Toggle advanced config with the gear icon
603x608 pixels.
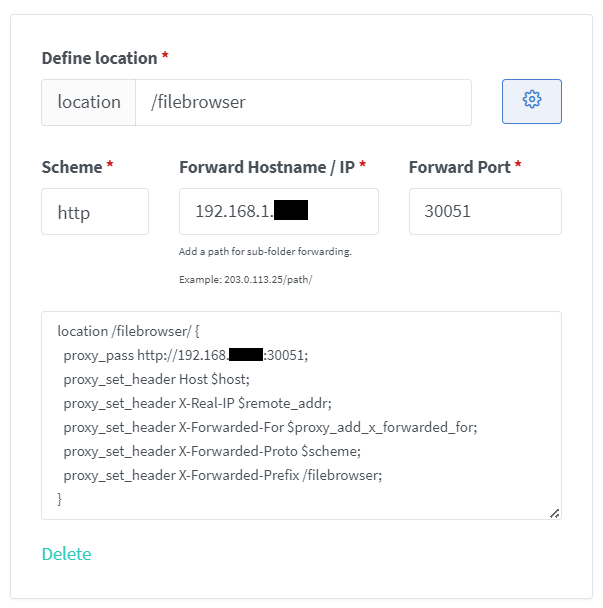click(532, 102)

---

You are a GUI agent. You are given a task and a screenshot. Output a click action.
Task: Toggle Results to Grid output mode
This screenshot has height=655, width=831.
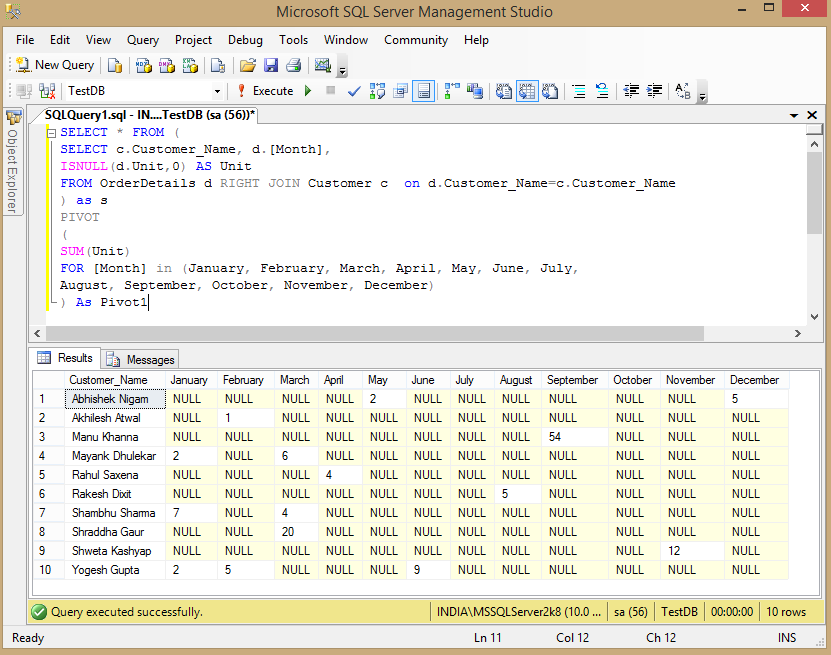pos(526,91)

> **About this task**
Copy each line of the preceding data that contains the string "Toggle".

> **Answer to this exercise**
Toggle advanced config with the gear icon
Task: Toggle Results to Grid output mode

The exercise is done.